ABOUT THIS TASK. Recast all of the rows below as a numbered list, omitting any blank lines.

+ + + + +

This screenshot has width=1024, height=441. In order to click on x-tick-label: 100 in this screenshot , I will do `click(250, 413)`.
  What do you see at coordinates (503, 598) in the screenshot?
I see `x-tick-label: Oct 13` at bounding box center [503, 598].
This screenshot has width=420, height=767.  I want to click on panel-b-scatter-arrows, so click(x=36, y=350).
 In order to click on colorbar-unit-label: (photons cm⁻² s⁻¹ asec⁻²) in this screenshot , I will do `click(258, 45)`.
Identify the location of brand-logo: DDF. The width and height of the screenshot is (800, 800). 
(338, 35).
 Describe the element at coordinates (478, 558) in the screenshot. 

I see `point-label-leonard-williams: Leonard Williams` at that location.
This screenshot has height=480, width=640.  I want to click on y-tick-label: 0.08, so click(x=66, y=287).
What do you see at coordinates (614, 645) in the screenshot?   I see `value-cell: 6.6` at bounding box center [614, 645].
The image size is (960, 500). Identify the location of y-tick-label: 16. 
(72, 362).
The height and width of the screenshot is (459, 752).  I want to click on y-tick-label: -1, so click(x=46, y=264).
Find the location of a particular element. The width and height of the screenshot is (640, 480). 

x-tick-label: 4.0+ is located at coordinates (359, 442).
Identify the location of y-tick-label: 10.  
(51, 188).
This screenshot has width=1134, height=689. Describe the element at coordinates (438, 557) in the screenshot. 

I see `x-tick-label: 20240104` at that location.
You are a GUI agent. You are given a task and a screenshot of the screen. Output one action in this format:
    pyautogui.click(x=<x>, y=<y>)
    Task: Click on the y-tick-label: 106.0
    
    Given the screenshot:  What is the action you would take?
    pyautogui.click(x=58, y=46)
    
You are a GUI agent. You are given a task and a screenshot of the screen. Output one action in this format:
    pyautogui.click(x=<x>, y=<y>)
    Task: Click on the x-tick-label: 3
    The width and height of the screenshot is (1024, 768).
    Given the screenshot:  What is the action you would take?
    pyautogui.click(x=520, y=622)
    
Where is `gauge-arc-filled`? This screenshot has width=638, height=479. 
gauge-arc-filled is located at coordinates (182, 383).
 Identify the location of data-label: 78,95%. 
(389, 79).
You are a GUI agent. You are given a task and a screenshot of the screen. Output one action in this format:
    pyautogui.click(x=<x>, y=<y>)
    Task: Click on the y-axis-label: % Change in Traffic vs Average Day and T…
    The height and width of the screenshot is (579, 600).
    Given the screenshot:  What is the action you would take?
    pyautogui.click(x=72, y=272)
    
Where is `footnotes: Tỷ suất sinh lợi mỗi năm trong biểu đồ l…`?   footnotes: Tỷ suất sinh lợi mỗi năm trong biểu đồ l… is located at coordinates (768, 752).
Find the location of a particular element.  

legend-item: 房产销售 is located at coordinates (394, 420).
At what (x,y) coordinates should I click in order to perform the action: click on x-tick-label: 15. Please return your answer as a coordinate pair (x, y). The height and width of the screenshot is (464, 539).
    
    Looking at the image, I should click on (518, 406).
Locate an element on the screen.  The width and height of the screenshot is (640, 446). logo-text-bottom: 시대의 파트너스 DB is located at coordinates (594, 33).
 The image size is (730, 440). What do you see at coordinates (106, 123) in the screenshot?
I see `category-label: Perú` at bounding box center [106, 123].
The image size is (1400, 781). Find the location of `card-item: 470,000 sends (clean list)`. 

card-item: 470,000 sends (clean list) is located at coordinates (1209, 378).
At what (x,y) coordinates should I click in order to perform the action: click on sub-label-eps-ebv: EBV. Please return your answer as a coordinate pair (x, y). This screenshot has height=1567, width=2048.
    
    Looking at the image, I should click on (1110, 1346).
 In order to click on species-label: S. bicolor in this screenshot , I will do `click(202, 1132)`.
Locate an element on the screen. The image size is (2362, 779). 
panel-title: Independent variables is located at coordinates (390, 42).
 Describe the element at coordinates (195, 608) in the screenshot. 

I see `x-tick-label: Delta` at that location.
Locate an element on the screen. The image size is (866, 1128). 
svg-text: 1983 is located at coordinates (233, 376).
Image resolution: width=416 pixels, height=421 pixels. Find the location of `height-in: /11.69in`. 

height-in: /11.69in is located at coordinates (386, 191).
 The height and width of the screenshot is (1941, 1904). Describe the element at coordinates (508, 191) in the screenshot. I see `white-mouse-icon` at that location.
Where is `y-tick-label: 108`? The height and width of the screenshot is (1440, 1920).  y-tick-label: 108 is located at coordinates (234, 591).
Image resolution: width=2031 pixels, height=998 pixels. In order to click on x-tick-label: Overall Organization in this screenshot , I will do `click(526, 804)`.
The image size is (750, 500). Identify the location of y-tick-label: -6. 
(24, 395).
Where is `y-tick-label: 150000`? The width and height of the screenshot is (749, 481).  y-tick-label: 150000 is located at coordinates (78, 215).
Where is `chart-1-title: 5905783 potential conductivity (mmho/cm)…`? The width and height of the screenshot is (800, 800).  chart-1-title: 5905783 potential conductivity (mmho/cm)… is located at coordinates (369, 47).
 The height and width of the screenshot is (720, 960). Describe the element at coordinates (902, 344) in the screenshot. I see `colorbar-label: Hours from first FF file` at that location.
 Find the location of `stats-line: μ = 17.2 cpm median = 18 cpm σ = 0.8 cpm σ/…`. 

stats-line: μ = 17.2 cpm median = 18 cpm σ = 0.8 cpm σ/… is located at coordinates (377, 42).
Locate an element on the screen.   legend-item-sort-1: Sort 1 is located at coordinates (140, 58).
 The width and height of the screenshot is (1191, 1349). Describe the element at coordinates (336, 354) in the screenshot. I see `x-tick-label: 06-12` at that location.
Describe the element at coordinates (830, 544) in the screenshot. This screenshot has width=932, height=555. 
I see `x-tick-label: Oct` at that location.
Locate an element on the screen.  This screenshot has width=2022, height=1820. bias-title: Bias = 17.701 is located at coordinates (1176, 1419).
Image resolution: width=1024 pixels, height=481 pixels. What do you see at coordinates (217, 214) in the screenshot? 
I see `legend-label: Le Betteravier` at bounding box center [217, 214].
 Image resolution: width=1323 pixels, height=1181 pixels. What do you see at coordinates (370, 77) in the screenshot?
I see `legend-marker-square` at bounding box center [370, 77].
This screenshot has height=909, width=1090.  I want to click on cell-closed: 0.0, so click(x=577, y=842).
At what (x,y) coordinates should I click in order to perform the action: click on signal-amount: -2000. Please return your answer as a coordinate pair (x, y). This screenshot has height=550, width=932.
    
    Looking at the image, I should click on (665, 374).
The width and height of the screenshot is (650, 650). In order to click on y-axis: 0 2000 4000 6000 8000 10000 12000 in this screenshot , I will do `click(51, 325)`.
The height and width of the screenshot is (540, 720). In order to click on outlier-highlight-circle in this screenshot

+ + + + +

OUTPUT OF THE EXERCISE.
1. This screenshot has width=1024, height=441. In order to click on x-tick-label: 100 in this screenshot , I will do `click(250, 413)`.
2.   What do you see at coordinates (503, 598) in the screenshot?
3. I see `x-tick-label: Oct 13` at bounding box center [503, 598].
4. This screenshot has width=420, height=767.  I want to click on panel-b-scatter-arrows, so click(x=36, y=350).
5.  In order to click on colorbar-unit-label: (photons cm⁻² s⁻¹ asec⁻²) in this screenshot , I will do `click(258, 45)`.
6. Identify the location of brand-logo: DDF. The width and height of the screenshot is (800, 800). 
7. (338, 35).
8.  Describe the element at coordinates (478, 558) in the screenshot. 
9. I see `point-label-leonard-williams: Leonard Williams` at that location.
10. This screenshot has height=480, width=640.  I want to click on y-tick-label: 0.08, so click(x=66, y=287).
11. What do you see at coordinates (614, 645) in the screenshot?   I see `value-cell: 6.6` at bounding box center [614, 645].
12. The image size is (960, 500). Identify the location of y-tick-label: 16. 
13. (72, 362).
14. The height and width of the screenshot is (459, 752).  I want to click on y-tick-label: -1, so click(x=46, y=264).
15. Find the location of a particular element. The width and height of the screenshot is (640, 480). 
16. x-tick-label: 4.0+ is located at coordinates (359, 442).
17. Identify the location of y-tick-label: 10.  
18. (51, 188).
19. This screenshot has width=1134, height=689. Describe the element at coordinates (438, 557) in the screenshot. 
20. I see `x-tick-label: 20240104` at that location.
21. You are a GUI agent. You are given a task and a screenshot of the screen. Output one action in this format:
22.     pyautogui.click(x=<x>, y=<y>)
23.     Task: Click on the y-tick-label: 106.0
24.     Given the screenshot:  What is the action you would take?
25.     pyautogui.click(x=58, y=46)
26. You are a GUI agent. You are given a task and a screenshot of the screen. Output one action in this format:
27.     pyautogui.click(x=<x>, y=<y>)
28.     Task: Click on the x-tick-label: 3
29.     The width and height of the screenshot is (1024, 768).
30.     Given the screenshot:  What is the action you would take?
31.     pyautogui.click(x=520, y=622)
32. Where is `gauge-arc-filled`? This screenshot has width=638, height=479. 
33. gauge-arc-filled is located at coordinates (182, 383).
34.  Identify the location of data-label: 78,95%. 
35. (389, 79).
36. You are a GUI agent. You are given a task and a screenshot of the screen. Output one action in this format:
37.     pyautogui.click(x=<x>, y=<y>)
38.     Task: Click on the y-axis-label: % Change in Traffic vs Average Day and T…
39.     The height and width of the screenshot is (579, 600).
40.     Given the screenshot:  What is the action you would take?
41.     pyautogui.click(x=72, y=272)
42. Where is `footnotes: Tỷ suất sinh lợi mỗi năm trong biểu đồ l…`?   footnotes: Tỷ suất sinh lợi mỗi năm trong biểu đồ l… is located at coordinates (768, 752).
43. Find the location of a particular element.  
44. legend-item: 房产销售 is located at coordinates (394, 420).
45. At what (x,y) coordinates should I click in order to perform the action: click on x-tick-label: 15. Please return your answer as a coordinate pair (x, y). The height and width of the screenshot is (464, 539).
46.     Looking at the image, I should click on (518, 406).
47. Locate an element on the screen.  The width and height of the screenshot is (640, 446). logo-text-bottom: 시대의 파트너스 DB is located at coordinates (594, 33).
48.  The image size is (730, 440). What do you see at coordinates (106, 123) in the screenshot?
49. I see `category-label: Perú` at bounding box center [106, 123].
50. The image size is (1400, 781). Find the location of `card-item: 470,000 sends (clean list)`. 
51. card-item: 470,000 sends (clean list) is located at coordinates (1209, 378).
52. At what (x,y) coordinates should I click in order to perform the action: click on sub-label-eps-ebv: EBV. Please return your answer as a coordinate pair (x, y). This screenshot has height=1567, width=2048.
53.     Looking at the image, I should click on (1110, 1346).
54.  In order to click on species-label: S. bicolor in this screenshot , I will do `click(202, 1132)`.
55. Locate an element on the screen. The image size is (2362, 779). 
56. panel-title: Independent variables is located at coordinates (390, 42).
57.  Describe the element at coordinates (195, 608) in the screenshot. 
58. I see `x-tick-label: Delta` at that location.
59. Locate an element on the screen. The image size is (866, 1128). 
60. svg-text: 1983 is located at coordinates (233, 376).
61. Image resolution: width=416 pixels, height=421 pixels. Find the location of `height-in: /11.69in`. 
62. height-in: /11.69in is located at coordinates (386, 191).
63.  The height and width of the screenshot is (1941, 1904). Describe the element at coordinates (508, 191) in the screenshot. I see `white-mouse-icon` at that location.
64. Where is `y-tick-label: 108`? The height and width of the screenshot is (1440, 1920).  y-tick-label: 108 is located at coordinates (234, 591).
65. Image resolution: width=2031 pixels, height=998 pixels. In order to click on x-tick-label: Overall Organization in this screenshot , I will do `click(526, 804)`.
66. The image size is (750, 500). Identify the location of y-tick-label: -6. 
67. (24, 395).
68. Where is `y-tick-label: 150000`? The width and height of the screenshot is (749, 481).  y-tick-label: 150000 is located at coordinates (78, 215).
69. Where is `chart-1-title: 5905783 potential conductivity (mmho/cm)…`? The width and height of the screenshot is (800, 800).  chart-1-title: 5905783 potential conductivity (mmho/cm)… is located at coordinates (369, 47).
70.  The height and width of the screenshot is (720, 960). Describe the element at coordinates (902, 344) in the screenshot. I see `colorbar-label: Hours from first FF file` at that location.
71.  Find the location of `stats-line: μ = 17.2 cpm median = 18 cpm σ = 0.8 cpm σ/…`. 
72. stats-line: μ = 17.2 cpm median = 18 cpm σ = 0.8 cpm σ/… is located at coordinates (377, 42).
73. Locate an element on the screen.   legend-item-sort-1: Sort 1 is located at coordinates (140, 58).
74.  The width and height of the screenshot is (1191, 1349). Describe the element at coordinates (336, 354) in the screenshot. I see `x-tick-label: 06-12` at that location.
75. Describe the element at coordinates (830, 544) in the screenshot. This screenshot has width=932, height=555. 
76. I see `x-tick-label: Oct` at that location.
77. Locate an element on the screen.  This screenshot has width=2022, height=1820. bias-title: Bias = 17.701 is located at coordinates (1176, 1419).
78. Image resolution: width=1024 pixels, height=481 pixels. What do you see at coordinates (217, 214) in the screenshot? 
79. I see `legend-label: Le Betteravier` at bounding box center [217, 214].
80.  Image resolution: width=1323 pixels, height=1181 pixels. What do you see at coordinates (370, 77) in the screenshot?
81. I see `legend-marker-square` at bounding box center [370, 77].
82. This screenshot has height=909, width=1090.  I want to click on cell-closed: 0.0, so click(x=577, y=842).
83. At what (x,y) coordinates should I click in order to perform the action: click on signal-amount: -2000. Please return your answer as a coordinate pair (x, y). This screenshot has height=550, width=932.
84.     Looking at the image, I should click on (665, 374).
85. The width and height of the screenshot is (650, 650). In order to click on y-axis: 0 2000 4000 6000 8000 10000 12000 in this screenshot , I will do `click(51, 325)`.
86. The height and width of the screenshot is (540, 720). In order to click on outlier-highlight-circle in this screenshot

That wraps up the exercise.